Aim: Repeat every one of the rows below word for word, leaving the pictures out of your answer.
═════ Data in this exercise ═════
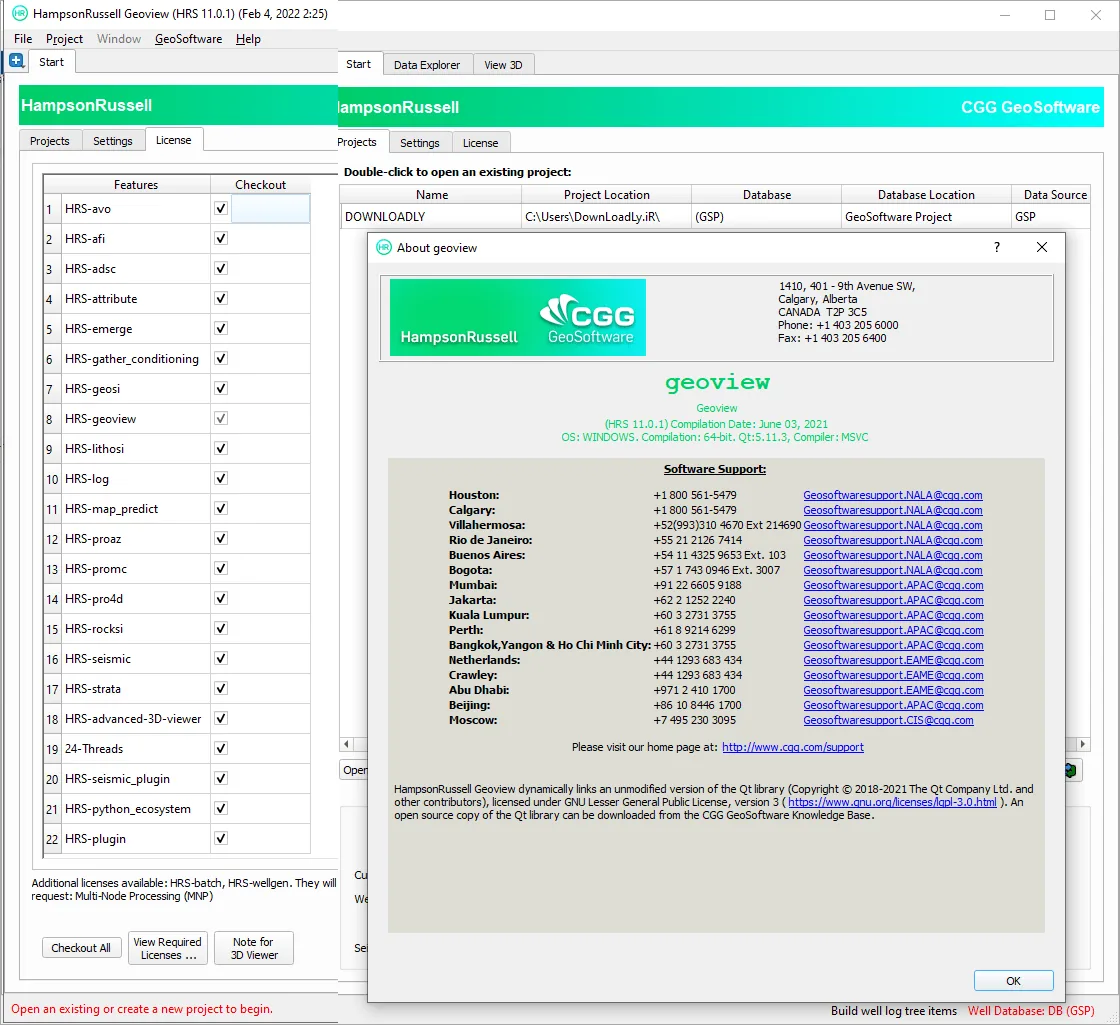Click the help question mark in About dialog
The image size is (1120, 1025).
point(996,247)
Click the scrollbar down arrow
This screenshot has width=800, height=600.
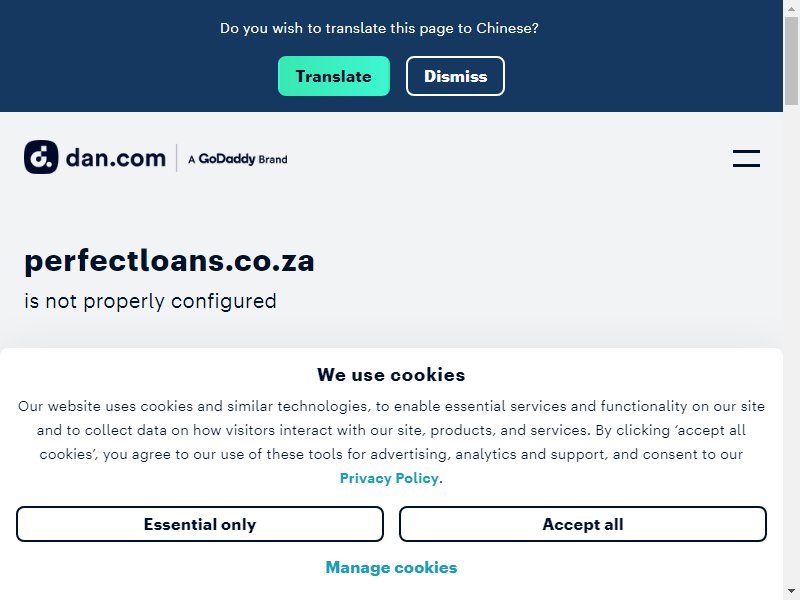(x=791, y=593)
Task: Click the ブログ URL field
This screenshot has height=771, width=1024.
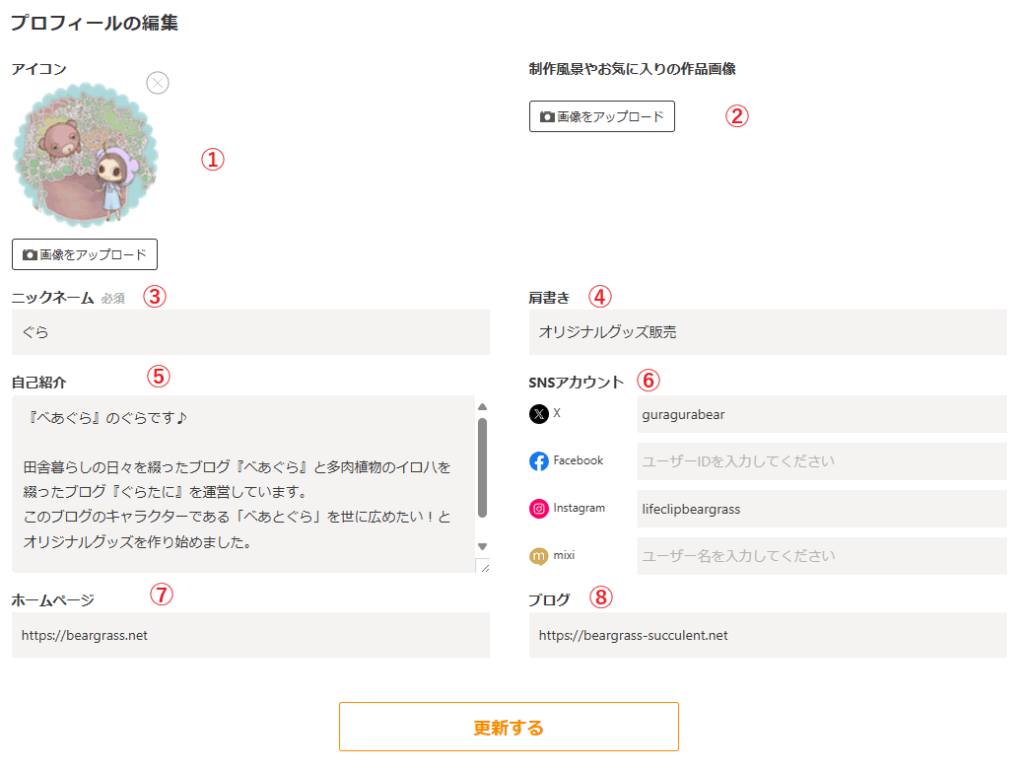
═════
Exercise response:
Click the help question mark in About dialog
The image size is (1120, 1025).
point(996,247)
Click the scrollbar down arrow
This screenshot has width=800, height=600.
(x=791, y=593)
Task: Click the ブログ URL field
This screenshot has height=771, width=1024.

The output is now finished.